According to Nelson, the public healthcare that exists is suffering a total decline. These people could never ever pay for private healthcare. The costs are around $200-300 a month plus the price of medicines.

Sartoma Sefa-Boakye is of African origin. Her parents left Ghana more than 30 years ago for the United States, where she was born. At the university in Los Angeles, California, she studied the pre-medical course but it was difficult to continue. "In order to study medicine, you have to pay between $25-30,000 per year," she explained.

Sartoma came here two years ago. Her father had read an article about the school in The Los Angeles Times when former president Jimmy Carter toured the faculty during his stay in Cuba. After that, Sartoma got in touch with the Reverend Lucius Walker, head of the Pastors for Peace organization, who runs the committee that selects potential U.S. scholarship students for ELAM.

"Here, there’s a lot more emphasis on practice in the teaching program. You feel a lot more support, the professors have a lot more clinical knowledge because they know how to diagnose without the use of equipment and instruments. In countries such as the United States, the specialists are more dependent on computer systems to provide a diagnosis."

The young woman explains that 80% of the inhabitants in her neighborhood in the city of Los Angeles don’t have medical insurance. Sartoma will be there for them when she returns.

As all the students say, ELAM has become the center of their lives. For Joel José Caraballo from Sucre state in Venezuela, medicine was his preferred choice of career. His family lives in a rural community where the majority of people are from indigenous backgrounds (guaraos and cariñas, that is to say, mixed race communities). He explained that there are no doctors there and those that are closest charge the population an arm and a leg.
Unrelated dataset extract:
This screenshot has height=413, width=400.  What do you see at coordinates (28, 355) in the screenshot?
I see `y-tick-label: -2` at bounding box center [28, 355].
Joel believes that "the ELAM project is extremely important for the situation in Latin America at this time. It is contributing a tremendous solution to the lack of doctors and poor health in the region."

Recuadro

PERSONALIZED ATTENTION

Mayra Sánchez Martín is a professor of embryology and founder of the school. "This is a new and unique experience. You can have students from up to 22 countries altogether in one classroom."

"Those who have difficulties, with either adaptation or learning, receive personal attention from the department’s psychology teachers for student orientation and development," explained Wally Parraño, methodologist, professor and medical psychology consultant.

Tito Díaz Bravo, doctor of technical science and professor of Biostatistics and Informatics. "The most interesting thing is working within the social composition, the heterogeneity of the groups. Some are already appropriately prepared, other less so. Many need emotional help to come to terms with the fact they are so far from home. But the difficulties are resolved. Being here allows us to have the satisfaction of directing the training that they have to go through in the early years to adapt to their new environment."